— START SELECTED PASSAGE —
IR35 is designed to combat tax avoidance. The IR35 legislation is targeted at individuals who are providing services through their own limited companies or partnerships and who may not be paying the tax that they should be.
The legislation should be of huge concern to all contractors; the financial ramifications of falling foul of IR35 can be significant so it is vital that everyone understands how it works.
First issued in 2000, IR35 targets those workers considered in the eyes of HMRC to be ‘disguised employees’. Contractors, being technically self-employed, are not taxed in the same way as average employees, taking dividends from their company and paying far less in National Insurance Contributions. Because of this, HMRC are keen to ensure that those working as contractors (and paying less tax) are indeed genuinely in business on their own account, and are not working in the same way they would have been if employed directly by their client.
When someone is a member of staff, they pay Income Tax and National Insurance on their earnings. Their employer pays 13.8% of their wage above a certain level in National Insurance Employers’ Contributions.
When that person returns as a contractor, National Insurance Employers’ Contributions is no longer payable. The contractor may draw the same earnings from their former employer (perhaps even higher) and they will split their income between salary and dividends. That means a lot less money for the Exchequer.
If you act like and are treated like an employee you should be taxed as one. However, there are a lot of grey areas in the legislation and some points which may seem relatively insignificant can have a major impact.
If you choose to work ‘outside’ IR35 and take dividends from your company, you run the risk of being on the receiving end of an IR35 enquiry. This is effectively an investigation where HMRC review your circumstances and ultimately decide whether or not you have been paying tax correctly.
If they decide that you are a ‘disguised employee’, you will be required to make a deemed payment, effectively paying back all tax and NI you would have paid if you were an employee (plus interest and a possible penalty). This can easily run into tens of thousands of pounds, which is why IR35 is such a big issue for contractors.
In an enquiry, HMRC will look at the contract you have with your agency (or end client if direct), so this is the first thing to check when deciding how to trade. They will also delve into the actual relationship between you and your client, commonly referred to as your actual working practices.
If your contract is IR35 compliant but they subsequently find that you are treated like an employee in reality, they will effectively say the written contract is worthless. It is therefore vital to ensure that your contract and working practices mirror each other.
In order not to be caught under IR35 rules, the relationship between a contractor and a contracting organisation needs to meet a number of conditions.
On the one hand, it’s great for you that (outside the public sector) you can declare whether your contractual arrangement is within the scope of IR35 or not. On the other hands, it’s not great for the taxman because, in his/her mind, the system is open to abuse and manipulation.
From HMRC’s point of view, there is a lack of transparency about the whole situation.
That lack of transparency is made worse by the severe shortage of staff available to them who can go out and find IR35 transgressors. From around 1,000 investigations in tax year 2003/2004, the figure fell to 192 in 2013/2014. No more recent figures are available for us to compare whether this downward trend is continuing however the introduction of the public sector IR35 rule in 2017 suggests strongly that they have given up and are just going to penalise everybody now.
If you are investigated, you will get a letter from HMRC asking you if you have considered your contracting status in the light of IR35 and they will ask you for justification on why you believe you fall outside the scope of IR35.
— END SELECTED PASSAGE —
— START SOURCE MATERIAL —
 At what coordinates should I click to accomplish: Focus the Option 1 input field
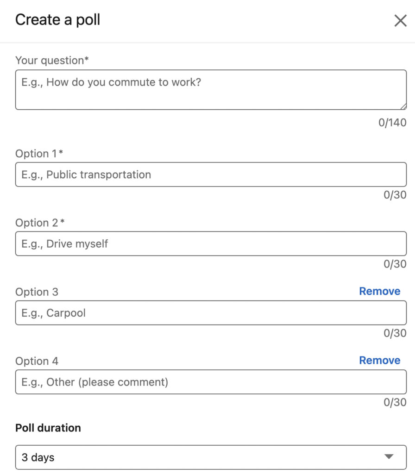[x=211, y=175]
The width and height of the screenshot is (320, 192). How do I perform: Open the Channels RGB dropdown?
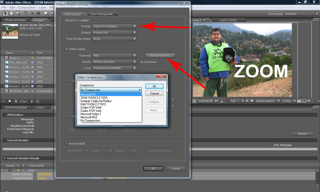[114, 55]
— END SOURCE MATERIAL —
• _TASK INSTRUCTIONS_:
1 - According to the IR35 article, how many IR35 investigations were there in the 2013/2014 tax year?
2 - Quote the IR35 article from "If your contract" to "the whole situation.".

• _TASK-BY-TASK RESULTS_:
1 - 192

2 -
If your contract is IR35 compliant but they subsequently find that you are treated like an employee in reality, they will effectively say the written contract is worthless. It is therefore vital to ensure that your contract and working practices mirror each other.
In order not to be caught under IR35 rules, the relationship between a contractor and a contracting organisation needs to meet a number of conditions.
On the one hand, it’s great for you that (outside the public sector) you can declare whether your contractual arrangement is within the scope of IR35 or not. On the other hands, it’s not great for the taxman because, in his/her mind, the system is open to abuse and manipulation.
From HMRC’s point of view, there is a lack of transparency about the whole situation.